Ekonomi'de Hollanda Hastalığı

Bu ilginç kavram ilk kez 1960'lı yıllarda Hollanda'nın başına geldiğinde gözlendiği için, Hollanda hastalığı olarak adlandırılmıştır. Hollanda hastalığı, bir ülkenin elindeki kaynakların fiyatının aşırı yükselmesi sebebiyle, o ülke ekonomisinin ithalata bağımlı olması ve uzun vadede krize girmesidir.

1960'lı yıllarda Hollanda'da çok miktarda doğalgaz yatağı keşfedilmiştir. Bu durum Hollanda Florini'nin aşırı değerlenmesine yol açmıştır. Florin'in aniden aşırı değerlenmesi Hollanda'nın yaptığı üretimde azalma ve Hollanda'nın genel olarak daha fazla ithalat yapması sonucunu doğurmuştur. Bunun uzantısı olarak Hollanda ekonomisi, üretme becerisinde zayıflama yaşamış, dışa bağımlılığı artmıştır. Orta ve uzun vadede bu durum Hollanda ekonomisinde bir darboğaz oluşturmuştur. O dönemden beri bu sendrom, Hollanda hastalığı adı ile anılmaktadır.

Görev Yönergesi: Yukarıdaki Hollanda ekonomisi yazısını lütfen kaldığı yerden sürdürün.

Verilen Bilgiler:

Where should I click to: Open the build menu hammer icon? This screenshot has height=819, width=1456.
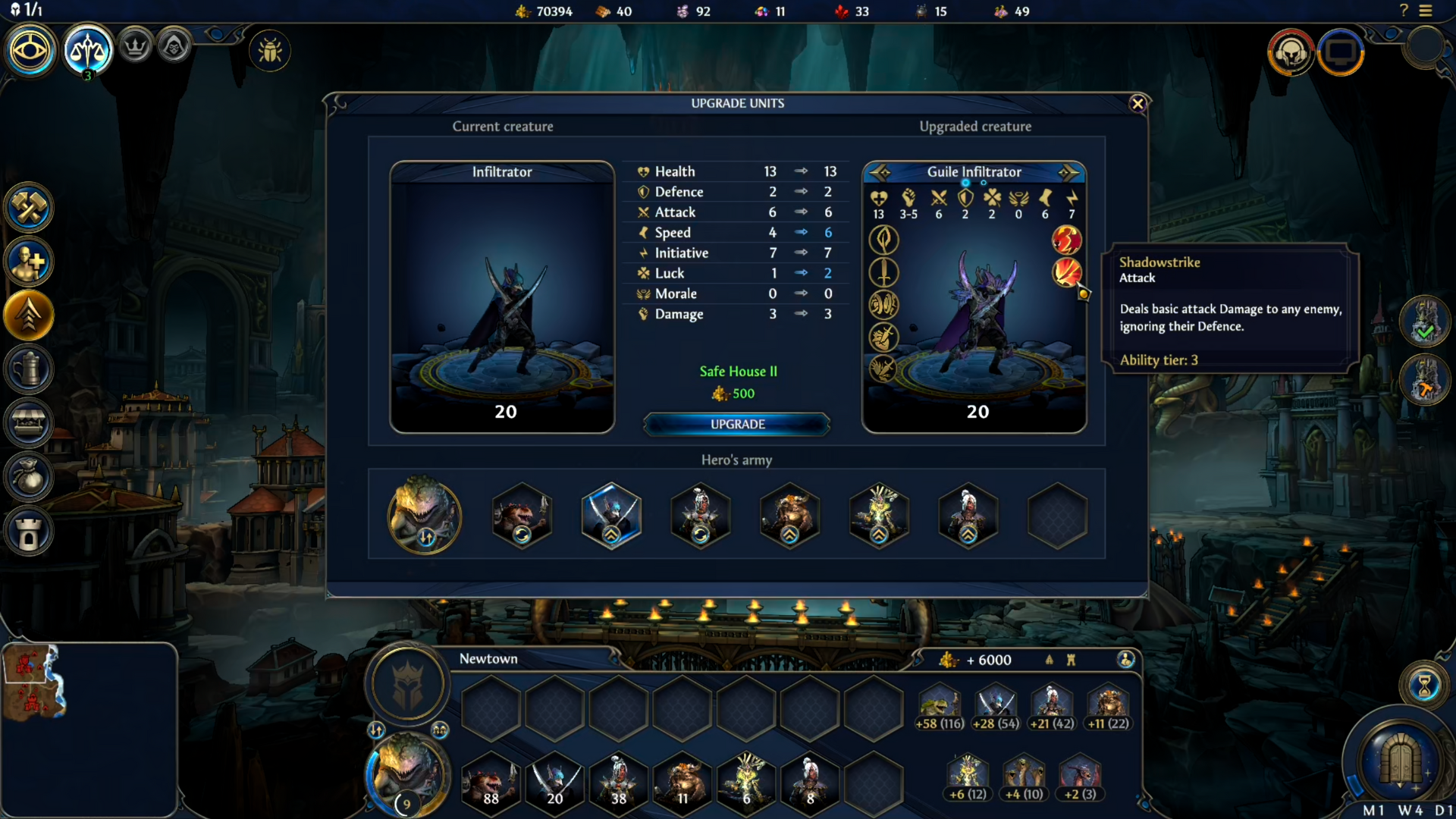(29, 208)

Alıştırmanın Cevabı:
Günümüzde Hollanda hastalığını yaşıyor olabileceği düşünülen en somut örnek Venezuela'dır. Petrol rezervleri bakımından dünyanın en büyük kaynaklarına sahip olan Venezuela (Suudi Arabistan ikincidir) 1998'de işbaşına gelen Hugo Chavez iktidarının ilk yıllarında uyguladığı politikalar ile petrol zenginliğini tabana yaymayı başarmış ve petrol fiyatlarının yüksek seviyelerde (varil başına 100 dolar civarında) seyretmesiyle ekonomik dengeleri bozmadan bunu yıllarca sürdürmüştür. Bir kaç yıl içerisinde kişi başına milli gelir 4,000 Dolar seviyelerinden 10,000 Dolar seviyelerine yükselmiştir. Bu durum Venezule ekonomisi büyürken eş zamanlı olarak ithalatın artması, yerli üretimin büyümemesi ya da azalması sonucunu doğurmuştur. İlerleyen yıllarda petrol fiyatlarının 30 Dolar / varil seviyelerine düşmesiyle, Venezuela ithalat yetkinliğini yitirmiş, ekonomik kriz kendini göstermiş, iç üretim zayıflamış olduğu için yokluk baş göstermiştir.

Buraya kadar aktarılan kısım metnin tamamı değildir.